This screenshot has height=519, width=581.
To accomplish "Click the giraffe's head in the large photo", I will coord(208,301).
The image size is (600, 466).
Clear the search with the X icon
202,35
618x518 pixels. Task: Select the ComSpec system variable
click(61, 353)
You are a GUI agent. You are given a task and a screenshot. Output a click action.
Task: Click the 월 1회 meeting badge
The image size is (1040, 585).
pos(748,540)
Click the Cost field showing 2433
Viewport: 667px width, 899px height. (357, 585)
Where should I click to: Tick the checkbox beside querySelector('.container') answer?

■ ■ ■ ■

*Task goal:* When the line containing "Clear the search with the X icon" is reached, return it and every later line through the end of the listing above, unaltered and alone.

*Answer:*
Clear the search with the X icon
202,35
618x518 pixels. Task: Select the ComSpec system variable
click(61, 353)
You are a GUI agent. You are given a task and a screenshot. Output a click action.
Task: Click the 월 1회 meeting badge
The image size is (1040, 585).
pos(748,540)
Click the Cost field showing 2433
Viewport: 667px width, 899px height. (357, 585)
Where should I click to: Tick the checkbox beside querySelector('.container') answer?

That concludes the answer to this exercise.